The answer is an exact copy of the lines from the one with "The image size is (901, 541)." to the end of the listing below, pictures left out.
*** Given entries Section Begins ***
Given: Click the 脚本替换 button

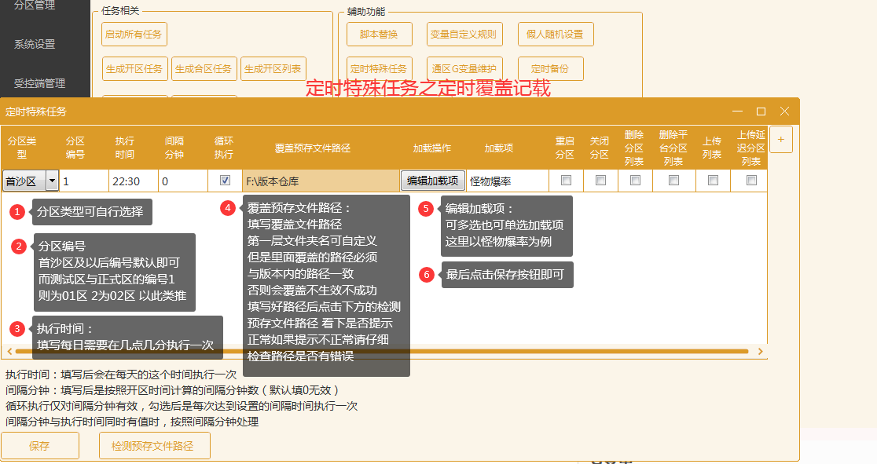Looking at the screenshot, I should coord(380,35).
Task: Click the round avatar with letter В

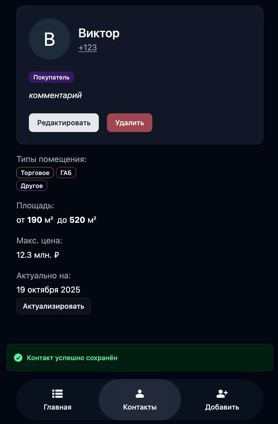Action: 50,39
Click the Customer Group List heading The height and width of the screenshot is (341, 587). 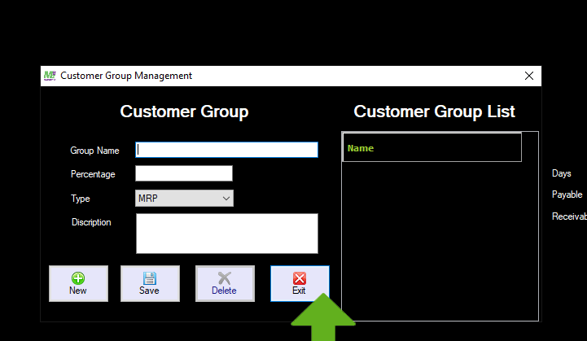[x=434, y=111]
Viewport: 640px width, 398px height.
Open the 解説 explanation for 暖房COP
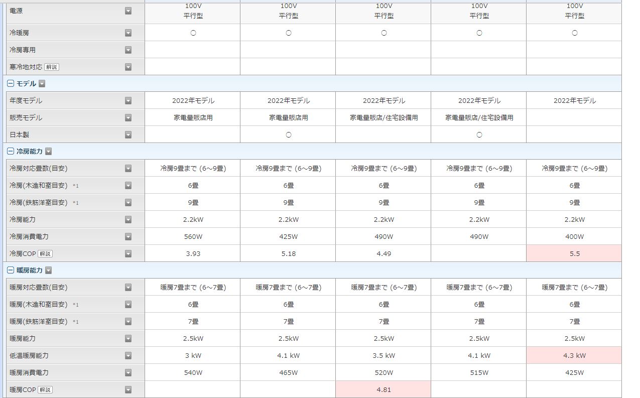click(45, 389)
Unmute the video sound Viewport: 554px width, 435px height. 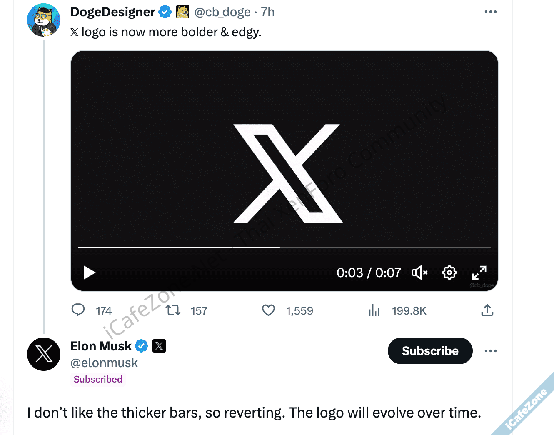[x=419, y=273]
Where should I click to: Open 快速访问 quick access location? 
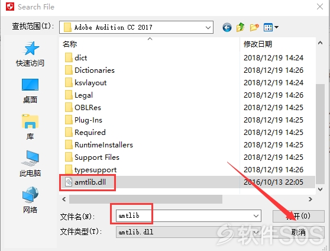[x=30, y=54]
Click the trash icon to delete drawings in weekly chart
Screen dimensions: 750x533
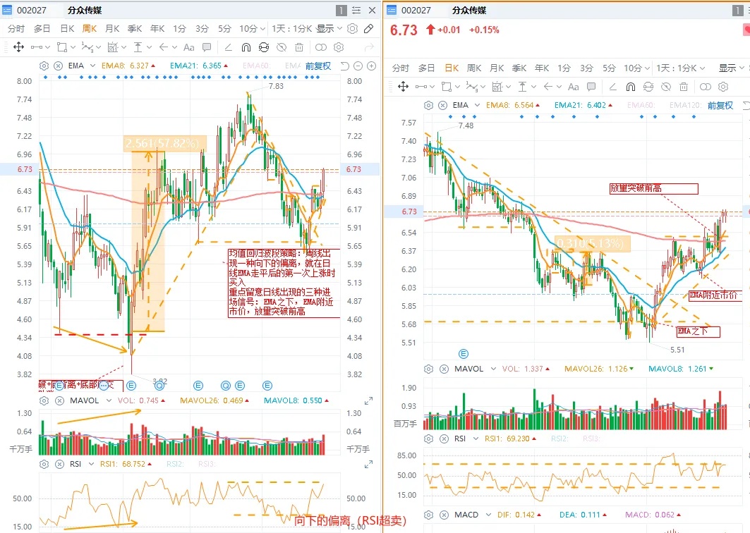click(x=299, y=47)
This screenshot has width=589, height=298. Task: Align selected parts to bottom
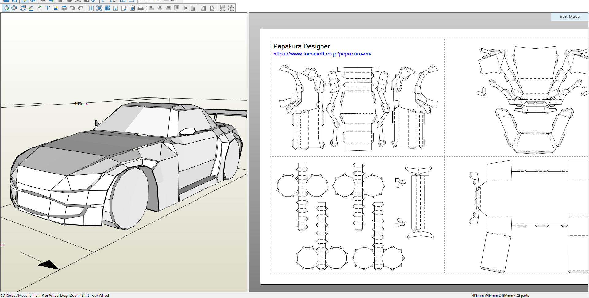(193, 8)
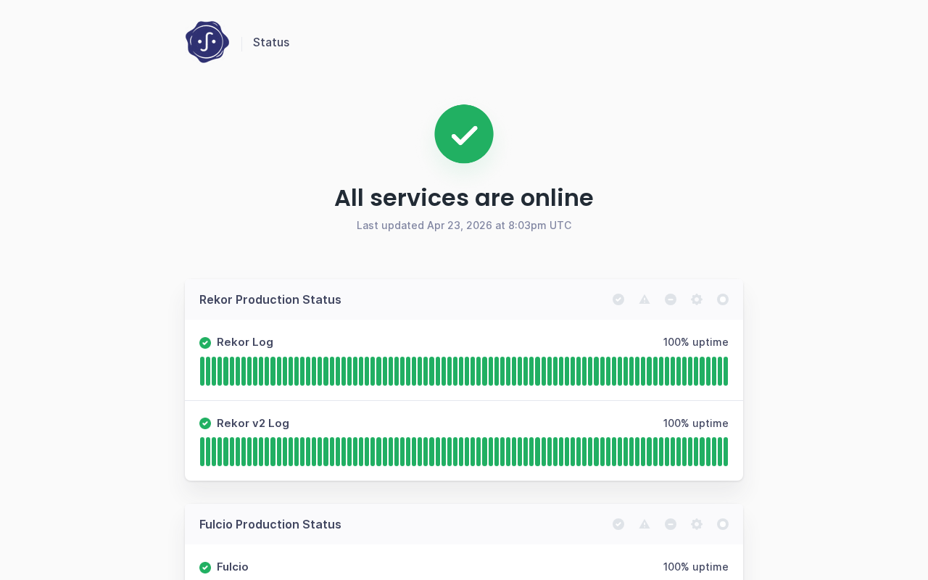Click the green status icon beside Rekor Log
The width and height of the screenshot is (928, 580).
click(x=205, y=343)
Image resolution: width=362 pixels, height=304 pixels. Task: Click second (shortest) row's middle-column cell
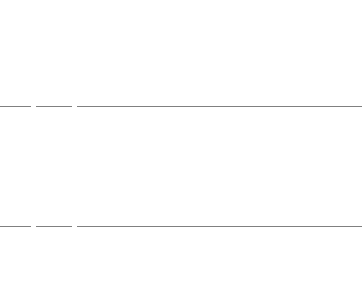(x=54, y=117)
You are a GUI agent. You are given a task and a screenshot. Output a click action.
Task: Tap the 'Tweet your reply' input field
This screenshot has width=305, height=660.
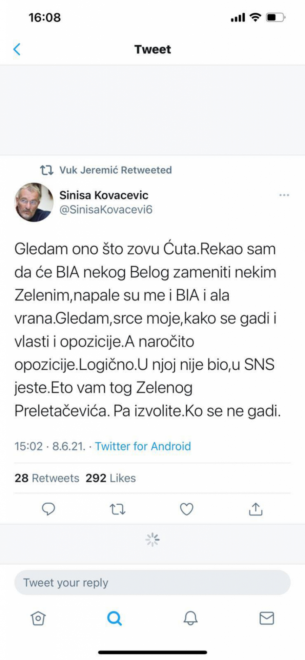[153, 582]
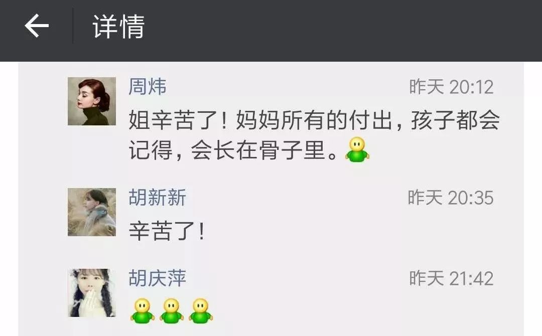Image resolution: width=542 pixels, height=336 pixels.
Task: Tap the username 周炜
Action: point(147,86)
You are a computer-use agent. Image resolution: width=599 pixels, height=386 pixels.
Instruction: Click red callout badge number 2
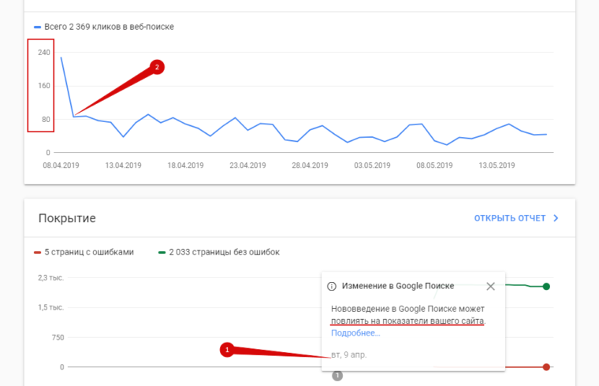pyautogui.click(x=157, y=67)
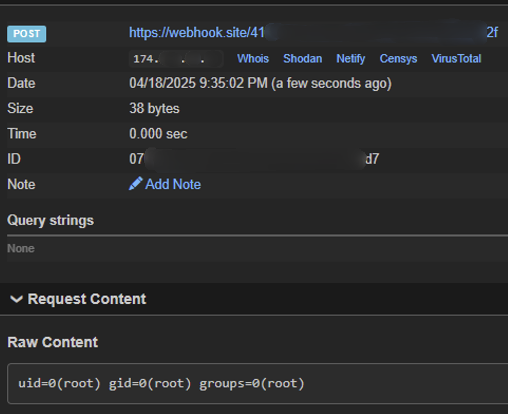Query the host on Censys
The width and height of the screenshot is (508, 414).
398,59
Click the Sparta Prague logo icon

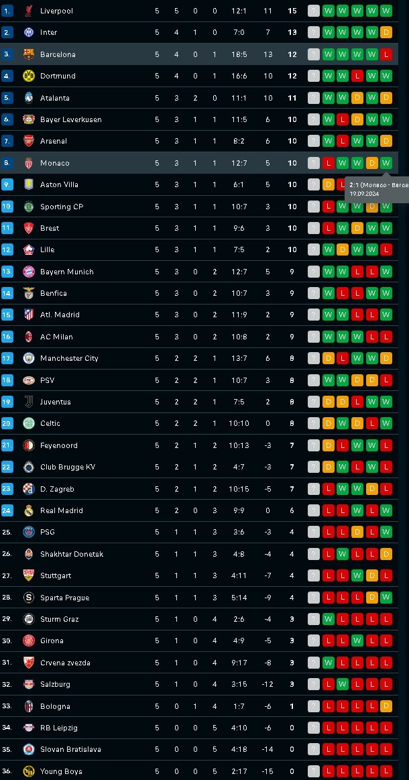tap(29, 598)
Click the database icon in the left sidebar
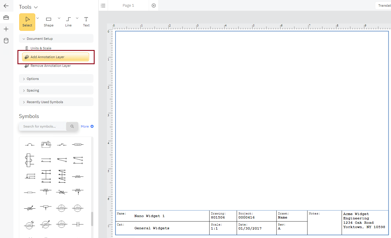 tap(6, 41)
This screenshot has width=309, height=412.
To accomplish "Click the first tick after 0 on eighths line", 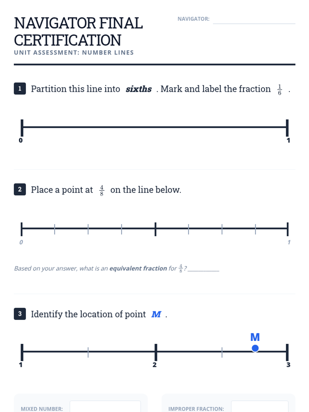I will pos(55,229).
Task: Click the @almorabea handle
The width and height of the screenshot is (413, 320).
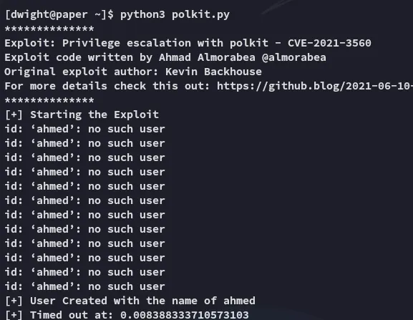Action: tap(294, 57)
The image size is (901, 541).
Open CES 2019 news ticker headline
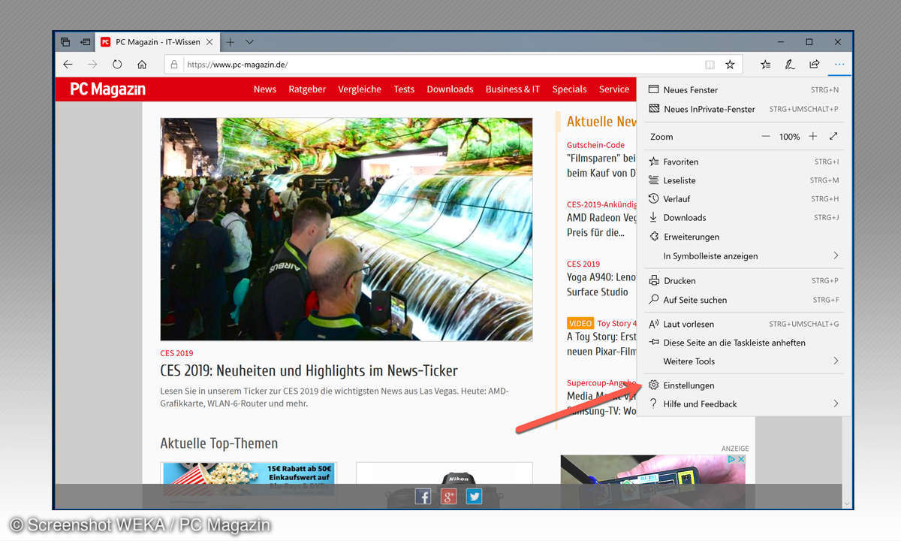point(309,371)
*** Given entries Section Ends ***
◆ Output for this exercise
The image size is (901, 541).
Open CES 2019 news ticker headline
point(309,371)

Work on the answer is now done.